Allez, ne perdons pas la main… deuxième Bring The NoiZe en moins d’un mois et pourtant il n’y a pas eu de neige à noël. Xnoybis est un groupe étonnant. Tout d’abord trio à l’époque (2007) d’un premier album très lourd et très métallique voire monolithique, Xnoybis est devenu duo (le guitariste étant parti, c’est le bassiste Benoit Courribet qui s’est collé à ce difficile double poste grâce à un octaver), a publié en 2010 Meanwhile, un bon album enregistré cependant avec les deux line-up – c’est-à-dire pour partie avec l’ancien guitariste et pour partie sans – puis a pris son temps avant d’accoucher de ce Trust Fall, un troisième disque pas loin d’être remarquable. Pas étonnant que ce soit le label Hell Comes Home, basé en Irlande mais monté par un suisse expatrié (et pour la petite histoire ancien Get A Life! records et ancien guitariste d’Iscariote) qui se soit décidé à publier ce disque. Si Solace était placé sous la forte influence de Godflesh – il n’aura échappé à personne que « Xnoybis » est en fait une célèbre composition du duo anglais –, Meanwhile lorgnait plutôt vers les Dazzling Killmen et toute la clique US de hardcore noise 90’s.
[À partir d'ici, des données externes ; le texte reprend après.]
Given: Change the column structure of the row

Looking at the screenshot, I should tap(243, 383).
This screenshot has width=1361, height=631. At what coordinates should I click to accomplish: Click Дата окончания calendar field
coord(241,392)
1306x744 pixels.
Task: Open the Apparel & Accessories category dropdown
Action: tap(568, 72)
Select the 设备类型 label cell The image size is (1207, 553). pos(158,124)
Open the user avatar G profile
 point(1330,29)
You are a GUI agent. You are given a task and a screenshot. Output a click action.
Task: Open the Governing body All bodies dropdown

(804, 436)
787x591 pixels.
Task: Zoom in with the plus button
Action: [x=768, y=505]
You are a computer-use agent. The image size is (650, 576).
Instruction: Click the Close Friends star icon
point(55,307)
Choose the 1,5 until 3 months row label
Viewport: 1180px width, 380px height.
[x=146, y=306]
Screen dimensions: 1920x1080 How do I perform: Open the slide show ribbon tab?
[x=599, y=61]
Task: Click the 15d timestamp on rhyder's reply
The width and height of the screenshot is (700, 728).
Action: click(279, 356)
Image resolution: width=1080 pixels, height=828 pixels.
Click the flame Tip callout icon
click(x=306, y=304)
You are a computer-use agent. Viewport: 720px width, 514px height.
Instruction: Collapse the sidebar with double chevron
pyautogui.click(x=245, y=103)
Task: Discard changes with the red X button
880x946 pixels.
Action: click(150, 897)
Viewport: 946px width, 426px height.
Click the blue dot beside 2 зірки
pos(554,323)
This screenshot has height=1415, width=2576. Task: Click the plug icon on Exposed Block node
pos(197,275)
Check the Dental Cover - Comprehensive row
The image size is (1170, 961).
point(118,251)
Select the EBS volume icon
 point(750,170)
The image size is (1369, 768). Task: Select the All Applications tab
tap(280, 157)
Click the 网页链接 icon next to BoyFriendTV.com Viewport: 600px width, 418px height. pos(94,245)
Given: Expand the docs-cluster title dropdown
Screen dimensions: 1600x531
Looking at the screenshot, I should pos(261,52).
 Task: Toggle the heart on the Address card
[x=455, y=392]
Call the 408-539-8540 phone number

Tout en poursuivant dans la voie empruntée par son deuxième album, Xnoybis a toutefois orienté différemment ses parti-pris musicaux en allongeant toujours plus les compositions de Trust Fall et en choisissant d’assouplir sa puissance de feu vers quelque chose de plus aéré et donc de forcément plus inquiétant : le colosse est désormais un monstre de sables mouvants et d’anxiété toujours plus étouffante. Ne vous fiez donc pas forcément au début de Fail With Succes, à You Had It Coming ou au virulent Another Compromising Scheme, Xnoybis n’est pas (plus) un énième rejeton copie-carboné du genre et j’en veux pour preuve le titre instrumental à Reculons, dans lequel on retrouve quelques accents d’un One Lick Less, autre groupe dans lequel joue également le batteur Basile Ferriot. Quant à des titres tels que Aleph et A Weakness In The Ankle, Xnoybis y jette tout son dévolu et toute sa passion pour les labyrinthes obscurs et les angles en trompe-l’œil. Trust Fall est donc pas loin du panthéon, cela valait bien la peine de nous faire attendre pendant cinq années.

Dans un registre beaucoup plus classique, il ne faudrait pas passer non plus à côté de Adult, le deuxième album des anglais de Blacklisters. Publié en France et comme le premier LP par le label A Tant Rêver Du Roi, Adult représente le côté traditionaliste du noise-rock sauce américaine – pensez Jesus Lizard et tous ces vieux machins là. Quel intérêt me demanderez-vous ? Et bien absolument aucun si on n’aime pas ce genre de musique et si on considère au contraire que les merdouilles garage et autres one-man-bands lo-fi synthétiques de mes deux sont le summum de la créativité. Mais lâchez-moi un peu la grappe avec cette putain de « créativité » et retournez vous caresser voluptueusement la rondelle sur des musiques qui sont au moins aussi datées et connotées que celle de Blacklisters. Je vous déteste.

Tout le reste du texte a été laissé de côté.